Purpose: The aim of the study is to evaluate the agreement between contemporaneously recorded and subsequently recalled time spent outdoors during 1 week among members of an occupational cohort.
Methods: One hundred twenty-five radiologic technologists from northern and southern geographic areas in the United States recorded time spent outdoors for 7 consecutive days in a daily diary. Six months later, study participants completed a mailed self-administered questionnaire of the number of outdoor hours during the same 7-day period. We tested the agreement between questionnaire responses and diary entries. Logistic regression models were used to identify variables significantly affecting agreement.

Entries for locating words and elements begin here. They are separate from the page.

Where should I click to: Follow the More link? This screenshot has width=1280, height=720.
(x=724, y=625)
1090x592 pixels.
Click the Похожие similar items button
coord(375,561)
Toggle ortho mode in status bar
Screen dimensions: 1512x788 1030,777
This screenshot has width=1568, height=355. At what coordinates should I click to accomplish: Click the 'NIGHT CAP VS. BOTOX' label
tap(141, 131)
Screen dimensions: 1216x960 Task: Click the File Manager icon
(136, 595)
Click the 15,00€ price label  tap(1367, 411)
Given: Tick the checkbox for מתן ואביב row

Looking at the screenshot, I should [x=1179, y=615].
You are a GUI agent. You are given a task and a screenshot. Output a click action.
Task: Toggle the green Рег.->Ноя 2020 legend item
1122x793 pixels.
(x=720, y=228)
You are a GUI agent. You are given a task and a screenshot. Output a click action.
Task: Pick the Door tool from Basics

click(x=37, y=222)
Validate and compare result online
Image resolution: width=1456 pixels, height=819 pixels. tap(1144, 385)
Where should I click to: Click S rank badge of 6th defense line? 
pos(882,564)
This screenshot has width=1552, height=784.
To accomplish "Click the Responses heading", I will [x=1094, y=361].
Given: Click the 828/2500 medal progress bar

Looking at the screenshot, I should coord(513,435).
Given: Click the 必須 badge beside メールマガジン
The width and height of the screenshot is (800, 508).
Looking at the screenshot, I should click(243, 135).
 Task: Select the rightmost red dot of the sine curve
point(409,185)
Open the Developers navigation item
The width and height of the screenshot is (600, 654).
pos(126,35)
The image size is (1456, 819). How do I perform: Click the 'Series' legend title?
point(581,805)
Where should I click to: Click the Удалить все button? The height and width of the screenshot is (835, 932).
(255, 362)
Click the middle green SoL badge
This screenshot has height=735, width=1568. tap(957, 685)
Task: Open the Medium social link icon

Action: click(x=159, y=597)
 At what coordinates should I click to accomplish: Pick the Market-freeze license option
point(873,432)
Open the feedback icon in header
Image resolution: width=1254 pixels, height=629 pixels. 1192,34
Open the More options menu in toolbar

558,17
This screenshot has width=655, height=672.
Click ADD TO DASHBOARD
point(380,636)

Results: Time spent outdoors comprised one fifth of the total time recorded in the diaries. Agreement (weighted kappa [kappa(w)]) between reported outdoor time during weekdays (kappa(w) = 0.49; 95% confidence interval [CI], 0.39-0.59) was significantly (p < 0.05) higher than for weekends (kappa(w) = 0.23; 95% CI, 0.12-0.34). Similarly, agreement was lower for weekends compared with weekdays in multivariate analyses, reaching statistical significance (p = 0.05) in only the southern regions.
Conclusions: Although our investigation was carried out among volunteers from the US radiologic technologist cohort, we believe retrospective questionnaires may be more accurate in reporting time spent outdoors for weekdays compared with weekends in any group of indoor workers. These differences have implications for the wording in future questionnaires about time spent outdoors and level and sources of uncertainty characterizing estimated time spent outdoors on weekdays versus weekend days.